La désignation des nouveaux membres de la Société Civile Forces Vives du territoire de Watsa ne fait pas l’unanimité. Entre accusations de violations statutaires et soupçons de manœuvres politiques, les voix s’élèvent pour contester la légitimité de cette nouvelle équipe.

Dans une déclaration parvenue à la rédaction de visionActu.net, Stanislas Tsoro, a exprimé son indignation face à ce qu’il qualifie de « passage en force » ayant conduit ces nouveaux animateurs à la tête de la société civile forces vives de Watsa.

Selon ce leader d’opinion, le processus ayant conduit à ces nominations est entaché d’irrégularités graves. Stanislas Tsoro affirme que les textes régissant cette structure citoyenne ont été « intentionnellement violés » pour des motivations qui restent, à ce jour, obscures. Il fustige notamment le non-respect de la représentativité des différentes Entités Territoriales Décentralisées (ETD) qui composent le territoire de Watsa, un équilibre pourtant essentiel à la cohésion de la structure.

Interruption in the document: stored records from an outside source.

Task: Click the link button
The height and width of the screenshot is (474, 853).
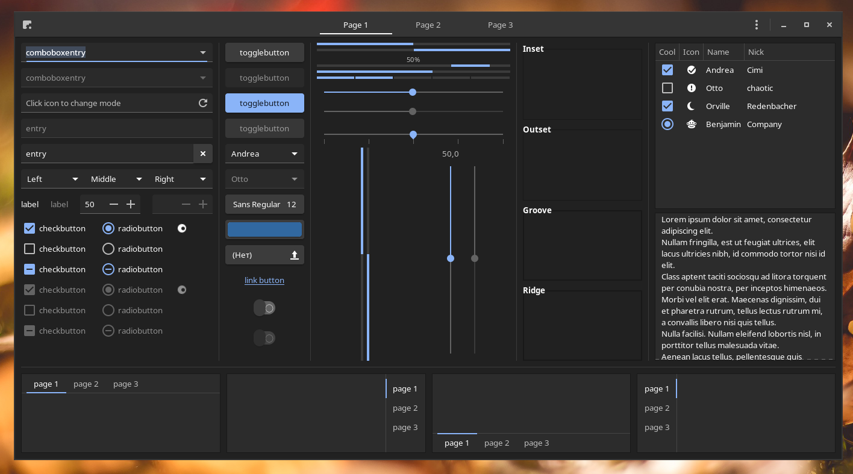Action: click(264, 280)
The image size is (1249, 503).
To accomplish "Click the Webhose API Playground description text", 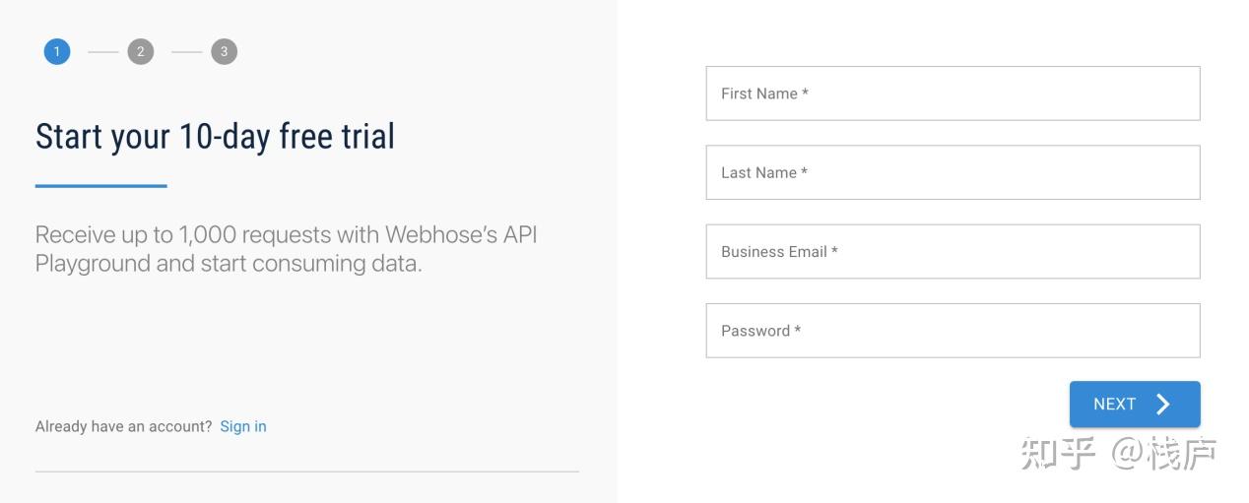I will (x=286, y=249).
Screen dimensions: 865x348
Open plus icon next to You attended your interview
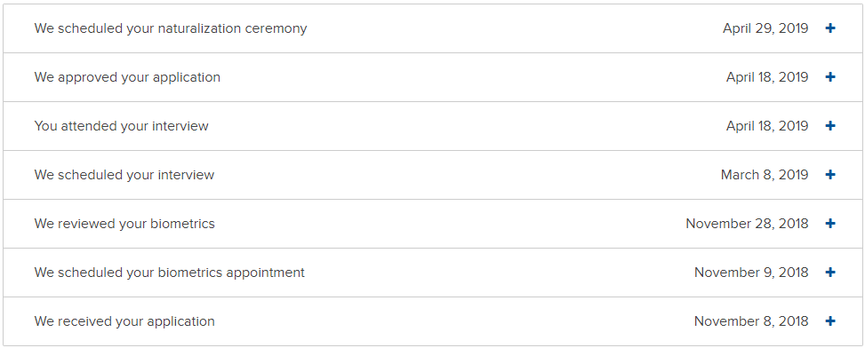coord(830,126)
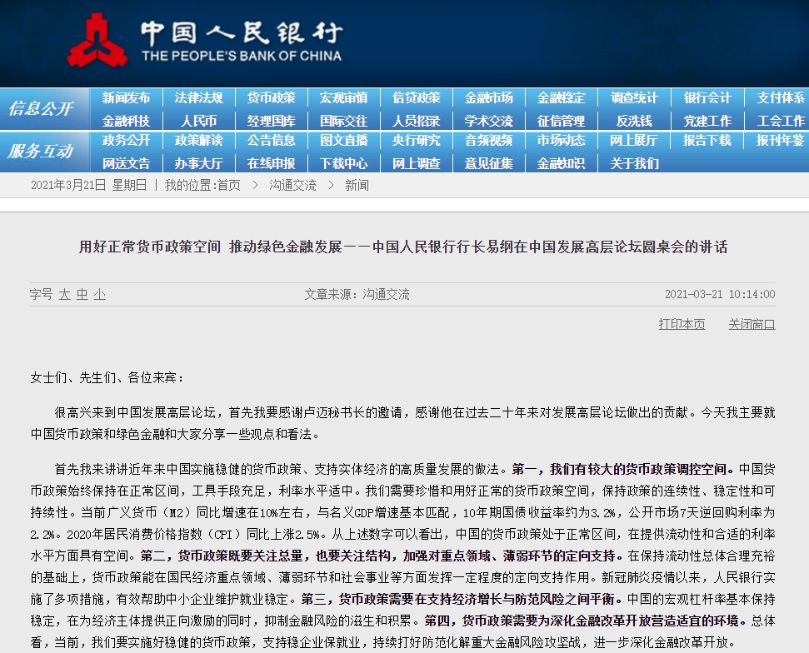Click the People's Bank of China red logo

(x=97, y=40)

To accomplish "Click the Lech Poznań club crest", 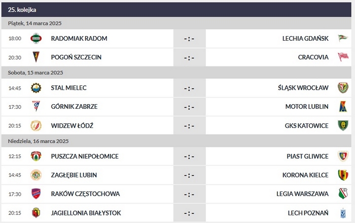I will click(x=343, y=213).
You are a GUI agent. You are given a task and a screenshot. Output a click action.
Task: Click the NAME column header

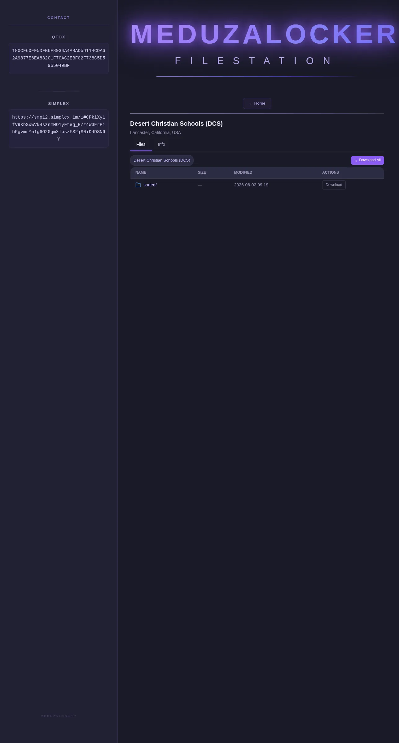click(141, 172)
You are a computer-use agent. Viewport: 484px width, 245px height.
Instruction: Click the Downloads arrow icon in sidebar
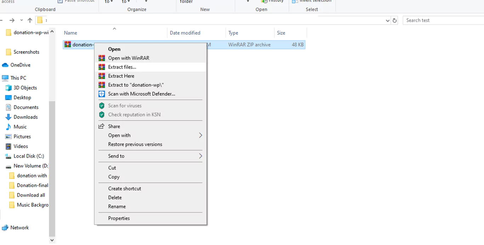[x=8, y=117]
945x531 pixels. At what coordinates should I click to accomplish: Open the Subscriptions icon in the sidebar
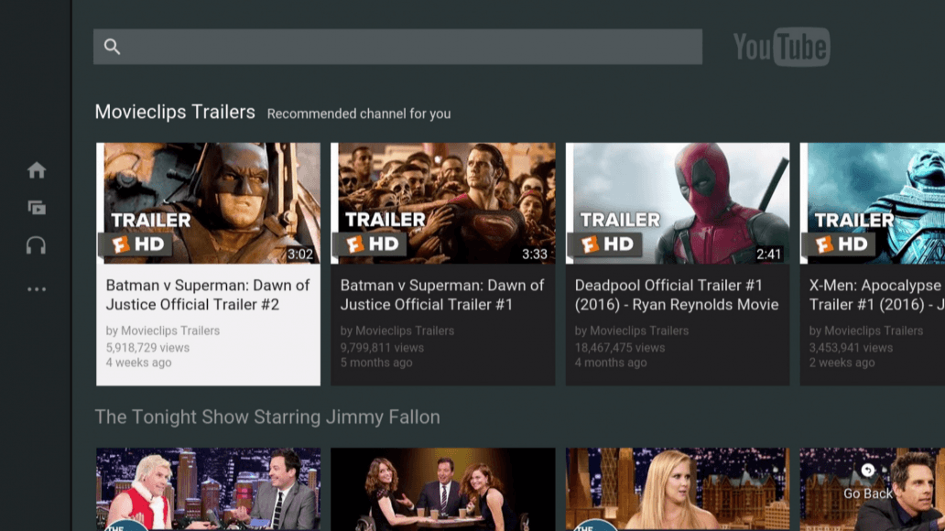37,208
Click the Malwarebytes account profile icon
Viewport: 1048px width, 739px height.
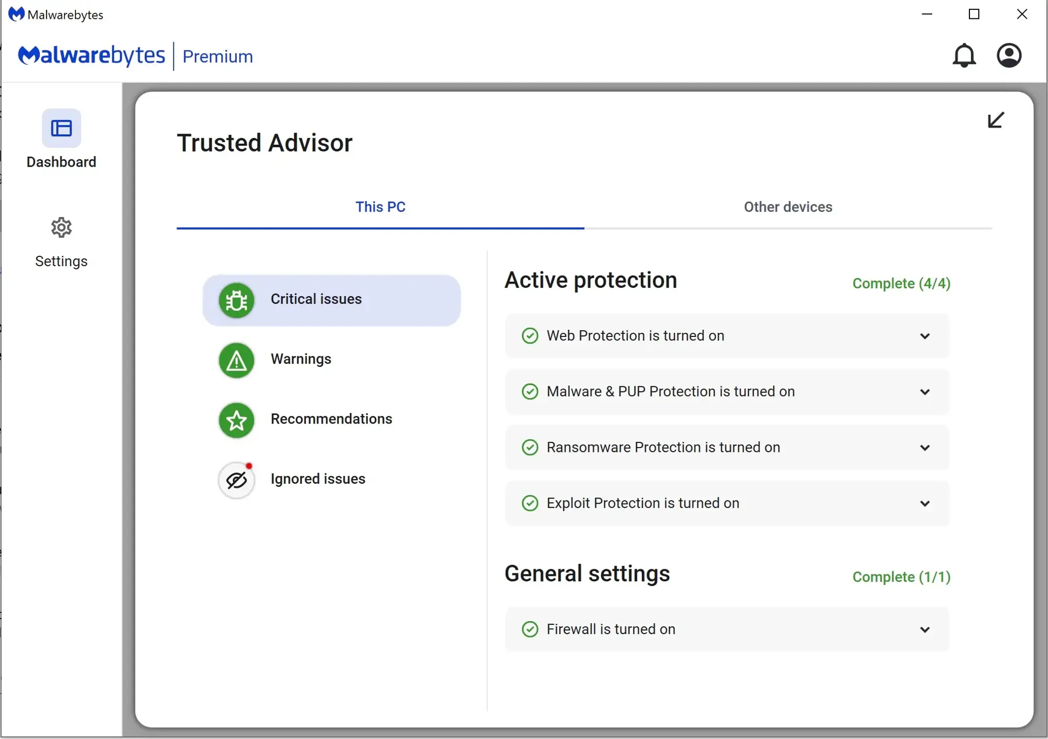1009,55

Il appelle le coordonnateur provincial, Monsieur l’Abbé Georges Semende, à une remise en question urgente de ces décisions.

« Ces nominations sont perçues comme des manœuvres politiques dictées par des intérêts mesquins, loin des préoccupations réelles des fils et filles de Watsa », a t’il martelé

Pour les contestataires, le maintien de cette équipe en l’état risquerait de fragiliser durablement la crédibilité de la société civile locale, censée être le dernier rempart des populations face aux enjeux socio-économiques du territoire.